DUBAI: An oil tanker that burned for weeks in the Red Sea and threatened a massive oil spill has been “successfully” salvaged, a security firm said Friday.
The Sounion had been a disaster in waiting in the waterway, with 1 million barrels of crude oil aboard that had been struck and later sabotaged with explosives by Yemen’s Iranian-backed Houthi militia. It took months for salvagers to tow the vessel away, extinguish the fires and offload the remaining crude oil.

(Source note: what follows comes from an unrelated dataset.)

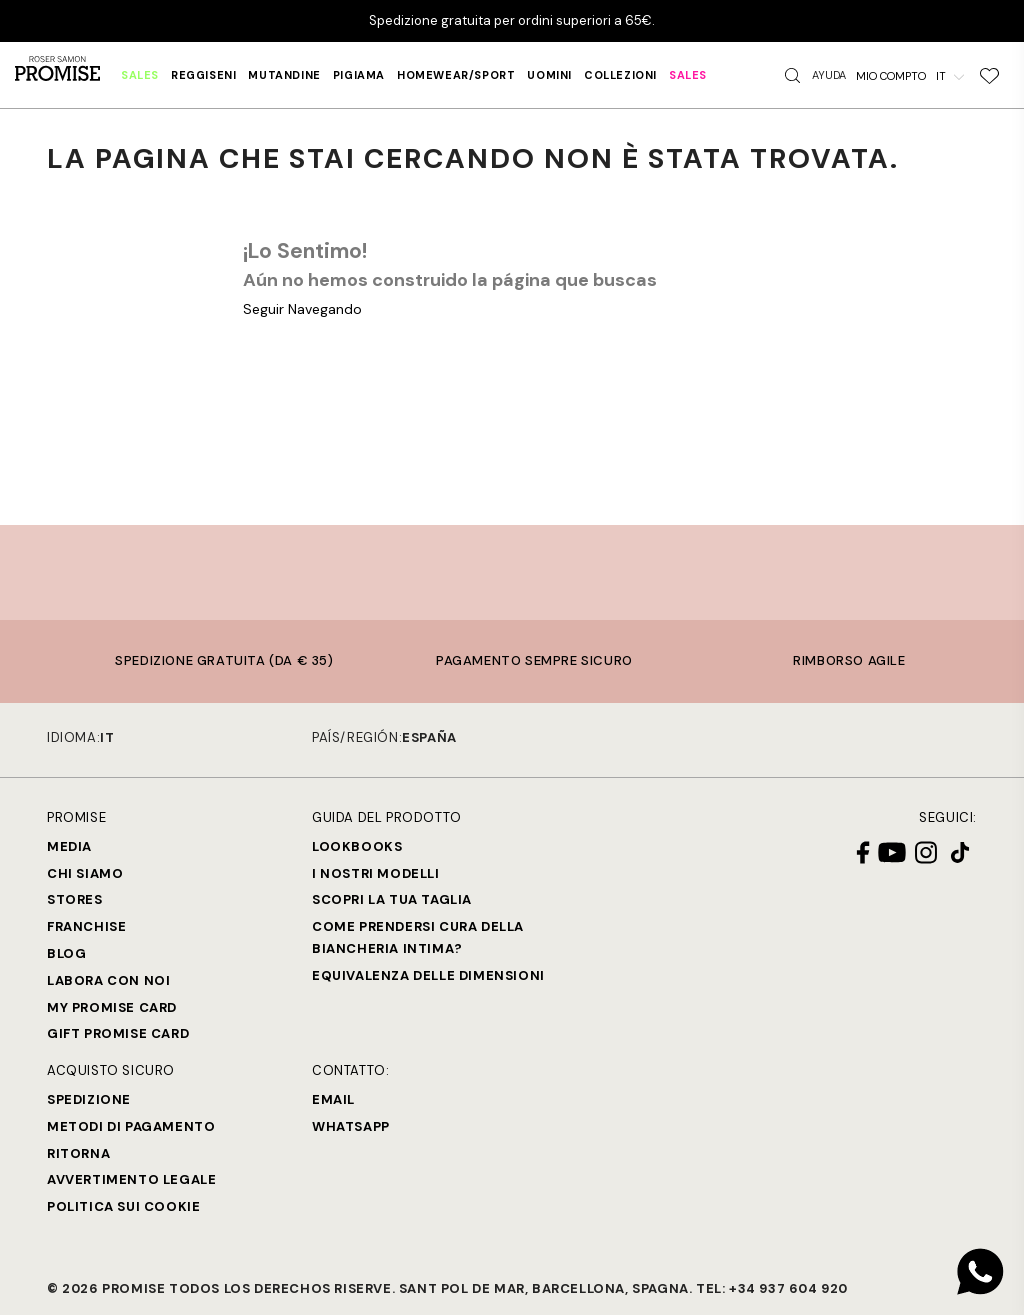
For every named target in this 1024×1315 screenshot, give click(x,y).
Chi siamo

The Houthis initially attacked the Greek-flagged Sounion tanker on Aug. 21 with small arms fire, projectiles and a drone boat. A French destroyer operating as part of Operation Aspides rescued its crew of 25 Filipinos and Russians, as well as four private security personnel, after they abandoned the vessel and took them to nearby Djibouti.
The Houthis later released footage showing they planted explosives on board the Sounion and ignited them in a propaganda video, something the militia have done before in their campaign.
The Houthis have targeted some 100 merchant vessels with missiles and drones since the war in Gaza started in October 2023. They seized one vessel and sank two in the campaign that has also killed four sailors. Other missiles and drones have either been intercepted by a US-led coalition in the Red Sea or failed to reach their targets, which have included Western military vessels as well.
The Houthis maintain that they target ships linked to Israel, the US or the UK to force an end to Israel’s campaign against Hamas in Gaza. However, many of the ships attacked have little or no connection to the conflict, including some bound for Iran.